▸ **TASK ITEM**
In the entries below, find every line with the string "Keluar" and copy it.

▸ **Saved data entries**
>>

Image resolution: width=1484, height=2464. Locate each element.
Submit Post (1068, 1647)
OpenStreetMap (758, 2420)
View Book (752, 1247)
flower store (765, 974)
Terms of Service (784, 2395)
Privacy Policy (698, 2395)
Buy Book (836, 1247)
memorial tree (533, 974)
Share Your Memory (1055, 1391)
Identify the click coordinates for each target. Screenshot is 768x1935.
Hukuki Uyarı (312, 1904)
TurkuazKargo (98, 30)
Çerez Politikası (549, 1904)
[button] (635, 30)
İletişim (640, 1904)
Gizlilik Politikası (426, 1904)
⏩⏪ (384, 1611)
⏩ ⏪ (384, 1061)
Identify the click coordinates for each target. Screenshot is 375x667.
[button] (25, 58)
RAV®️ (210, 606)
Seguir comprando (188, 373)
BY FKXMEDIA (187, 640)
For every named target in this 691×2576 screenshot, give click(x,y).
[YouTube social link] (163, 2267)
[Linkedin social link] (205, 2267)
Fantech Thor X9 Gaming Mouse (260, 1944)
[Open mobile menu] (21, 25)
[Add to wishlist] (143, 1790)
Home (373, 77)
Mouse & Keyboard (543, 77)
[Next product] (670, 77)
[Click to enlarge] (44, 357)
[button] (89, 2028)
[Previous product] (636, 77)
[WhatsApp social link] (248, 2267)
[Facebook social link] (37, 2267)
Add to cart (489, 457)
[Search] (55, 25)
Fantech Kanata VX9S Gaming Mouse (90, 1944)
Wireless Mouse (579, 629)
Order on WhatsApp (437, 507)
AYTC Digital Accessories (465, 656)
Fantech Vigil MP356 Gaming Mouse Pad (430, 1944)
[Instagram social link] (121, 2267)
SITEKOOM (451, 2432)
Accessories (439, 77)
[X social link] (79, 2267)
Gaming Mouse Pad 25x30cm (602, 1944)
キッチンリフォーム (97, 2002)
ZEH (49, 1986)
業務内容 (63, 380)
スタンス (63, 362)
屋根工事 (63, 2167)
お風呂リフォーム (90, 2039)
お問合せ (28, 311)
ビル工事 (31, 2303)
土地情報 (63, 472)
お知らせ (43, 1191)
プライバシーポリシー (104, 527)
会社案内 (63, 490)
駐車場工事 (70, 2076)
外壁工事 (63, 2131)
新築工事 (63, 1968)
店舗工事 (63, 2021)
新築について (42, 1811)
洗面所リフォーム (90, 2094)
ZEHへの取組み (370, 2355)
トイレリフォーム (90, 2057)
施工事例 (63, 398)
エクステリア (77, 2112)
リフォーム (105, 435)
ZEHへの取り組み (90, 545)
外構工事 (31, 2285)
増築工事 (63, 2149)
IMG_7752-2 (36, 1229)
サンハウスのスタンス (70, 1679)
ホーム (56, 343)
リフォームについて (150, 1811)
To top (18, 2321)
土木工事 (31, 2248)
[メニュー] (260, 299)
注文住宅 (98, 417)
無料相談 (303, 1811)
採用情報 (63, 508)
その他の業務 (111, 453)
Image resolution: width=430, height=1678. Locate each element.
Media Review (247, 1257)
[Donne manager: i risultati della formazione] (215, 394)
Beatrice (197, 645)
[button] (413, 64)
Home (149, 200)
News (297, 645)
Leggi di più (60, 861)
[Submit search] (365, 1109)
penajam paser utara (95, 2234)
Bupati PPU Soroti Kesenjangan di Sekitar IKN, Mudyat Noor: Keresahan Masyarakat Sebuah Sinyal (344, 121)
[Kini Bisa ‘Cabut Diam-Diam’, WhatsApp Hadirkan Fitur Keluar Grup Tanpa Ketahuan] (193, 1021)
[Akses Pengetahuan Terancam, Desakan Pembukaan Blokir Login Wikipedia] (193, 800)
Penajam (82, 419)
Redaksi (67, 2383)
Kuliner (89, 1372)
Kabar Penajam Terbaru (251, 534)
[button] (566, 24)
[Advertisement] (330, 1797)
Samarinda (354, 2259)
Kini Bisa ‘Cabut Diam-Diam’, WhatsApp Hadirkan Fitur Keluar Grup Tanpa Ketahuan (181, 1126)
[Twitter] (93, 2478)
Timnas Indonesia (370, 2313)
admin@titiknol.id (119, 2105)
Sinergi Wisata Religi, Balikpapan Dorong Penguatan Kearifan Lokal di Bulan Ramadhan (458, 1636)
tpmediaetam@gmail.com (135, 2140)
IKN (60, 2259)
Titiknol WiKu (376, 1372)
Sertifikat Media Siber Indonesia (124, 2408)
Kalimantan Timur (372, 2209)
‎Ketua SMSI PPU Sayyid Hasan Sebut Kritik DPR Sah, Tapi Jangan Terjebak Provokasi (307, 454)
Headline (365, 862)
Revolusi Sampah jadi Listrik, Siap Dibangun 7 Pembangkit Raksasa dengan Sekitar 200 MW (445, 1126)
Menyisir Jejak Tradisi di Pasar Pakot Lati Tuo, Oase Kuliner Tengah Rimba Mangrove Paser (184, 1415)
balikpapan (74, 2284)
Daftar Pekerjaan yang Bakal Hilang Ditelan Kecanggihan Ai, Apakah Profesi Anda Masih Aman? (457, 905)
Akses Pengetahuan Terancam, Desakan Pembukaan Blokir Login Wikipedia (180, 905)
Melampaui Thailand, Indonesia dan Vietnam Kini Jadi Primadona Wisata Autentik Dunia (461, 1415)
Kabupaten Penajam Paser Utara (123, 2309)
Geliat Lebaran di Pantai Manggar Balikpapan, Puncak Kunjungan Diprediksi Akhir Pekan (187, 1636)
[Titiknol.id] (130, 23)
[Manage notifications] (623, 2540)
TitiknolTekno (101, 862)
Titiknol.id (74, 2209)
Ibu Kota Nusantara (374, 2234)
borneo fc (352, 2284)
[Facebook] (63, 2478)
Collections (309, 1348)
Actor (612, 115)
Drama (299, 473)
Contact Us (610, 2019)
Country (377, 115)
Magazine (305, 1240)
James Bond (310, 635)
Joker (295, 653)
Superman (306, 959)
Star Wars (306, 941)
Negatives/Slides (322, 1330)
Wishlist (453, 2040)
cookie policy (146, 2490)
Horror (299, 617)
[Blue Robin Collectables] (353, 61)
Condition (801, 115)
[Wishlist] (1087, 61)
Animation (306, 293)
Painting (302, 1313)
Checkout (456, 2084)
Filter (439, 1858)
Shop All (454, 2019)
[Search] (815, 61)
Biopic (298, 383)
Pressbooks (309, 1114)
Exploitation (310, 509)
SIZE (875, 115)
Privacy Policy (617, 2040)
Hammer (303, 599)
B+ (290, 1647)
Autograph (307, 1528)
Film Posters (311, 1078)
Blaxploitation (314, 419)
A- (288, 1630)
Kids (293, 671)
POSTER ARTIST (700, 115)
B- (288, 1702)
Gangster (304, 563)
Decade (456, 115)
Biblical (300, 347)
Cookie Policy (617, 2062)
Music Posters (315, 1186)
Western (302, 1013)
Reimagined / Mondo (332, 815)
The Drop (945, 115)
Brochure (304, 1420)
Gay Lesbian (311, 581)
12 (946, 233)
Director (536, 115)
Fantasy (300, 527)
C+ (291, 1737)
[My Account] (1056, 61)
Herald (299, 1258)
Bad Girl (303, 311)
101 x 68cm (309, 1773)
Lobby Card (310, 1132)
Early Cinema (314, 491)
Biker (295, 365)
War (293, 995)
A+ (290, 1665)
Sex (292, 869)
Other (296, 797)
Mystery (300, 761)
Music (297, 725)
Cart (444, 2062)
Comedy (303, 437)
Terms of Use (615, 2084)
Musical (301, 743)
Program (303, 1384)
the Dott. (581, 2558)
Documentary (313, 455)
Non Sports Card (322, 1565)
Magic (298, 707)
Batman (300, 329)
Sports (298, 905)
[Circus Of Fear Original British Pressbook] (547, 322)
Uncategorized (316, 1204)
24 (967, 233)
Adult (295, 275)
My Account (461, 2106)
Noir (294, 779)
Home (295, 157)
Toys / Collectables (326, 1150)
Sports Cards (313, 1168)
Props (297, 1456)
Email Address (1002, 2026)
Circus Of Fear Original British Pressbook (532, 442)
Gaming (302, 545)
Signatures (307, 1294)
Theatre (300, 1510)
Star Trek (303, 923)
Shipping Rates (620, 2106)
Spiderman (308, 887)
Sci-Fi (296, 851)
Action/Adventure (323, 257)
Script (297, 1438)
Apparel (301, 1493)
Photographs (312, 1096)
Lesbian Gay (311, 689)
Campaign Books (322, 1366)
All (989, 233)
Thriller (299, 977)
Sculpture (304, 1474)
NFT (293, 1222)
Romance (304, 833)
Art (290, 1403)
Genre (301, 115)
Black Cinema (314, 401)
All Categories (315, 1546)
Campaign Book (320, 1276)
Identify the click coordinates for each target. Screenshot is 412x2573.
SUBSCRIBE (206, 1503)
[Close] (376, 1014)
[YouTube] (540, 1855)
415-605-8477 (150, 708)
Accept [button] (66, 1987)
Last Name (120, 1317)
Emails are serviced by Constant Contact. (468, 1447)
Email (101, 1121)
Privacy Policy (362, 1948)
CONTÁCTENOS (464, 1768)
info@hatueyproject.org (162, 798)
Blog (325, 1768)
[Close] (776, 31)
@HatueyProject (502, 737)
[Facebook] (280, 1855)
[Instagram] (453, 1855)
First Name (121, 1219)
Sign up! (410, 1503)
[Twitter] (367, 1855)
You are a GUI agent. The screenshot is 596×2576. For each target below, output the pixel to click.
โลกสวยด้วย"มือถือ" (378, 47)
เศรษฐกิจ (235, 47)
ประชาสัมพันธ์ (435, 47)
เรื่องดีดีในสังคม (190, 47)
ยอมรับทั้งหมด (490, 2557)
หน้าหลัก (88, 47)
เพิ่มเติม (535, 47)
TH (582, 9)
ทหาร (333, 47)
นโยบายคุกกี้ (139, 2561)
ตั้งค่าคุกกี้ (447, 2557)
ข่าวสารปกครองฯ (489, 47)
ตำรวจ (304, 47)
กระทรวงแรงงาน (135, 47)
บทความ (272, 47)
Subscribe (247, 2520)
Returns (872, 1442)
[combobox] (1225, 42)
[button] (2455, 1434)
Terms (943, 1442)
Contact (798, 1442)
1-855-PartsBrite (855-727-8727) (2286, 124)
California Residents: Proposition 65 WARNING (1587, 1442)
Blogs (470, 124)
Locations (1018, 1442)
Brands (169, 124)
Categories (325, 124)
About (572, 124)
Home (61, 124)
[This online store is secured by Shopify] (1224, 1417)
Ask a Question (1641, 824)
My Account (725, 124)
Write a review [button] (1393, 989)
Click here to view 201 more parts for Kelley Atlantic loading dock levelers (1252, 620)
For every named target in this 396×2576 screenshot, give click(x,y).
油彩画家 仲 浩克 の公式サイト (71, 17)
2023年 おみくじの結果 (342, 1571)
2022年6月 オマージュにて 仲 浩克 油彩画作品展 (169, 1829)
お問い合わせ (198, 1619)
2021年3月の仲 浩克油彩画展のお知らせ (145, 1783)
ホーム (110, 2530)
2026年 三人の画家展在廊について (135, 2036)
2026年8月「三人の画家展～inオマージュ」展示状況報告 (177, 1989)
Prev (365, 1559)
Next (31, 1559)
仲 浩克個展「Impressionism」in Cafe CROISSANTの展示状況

<<

▸ **FINISHED TASK**
[Kini Bisa ‘Cabut Diam-Diam’, WhatsApp Hadirkan Fitur Keluar Grup Tanpa Ketahuan] (193, 1021)
Kini Bisa ‘Cabut Diam-Diam’, WhatsApp Hadirkan Fitur Keluar Grup Tanpa Ketahuan (181, 1126)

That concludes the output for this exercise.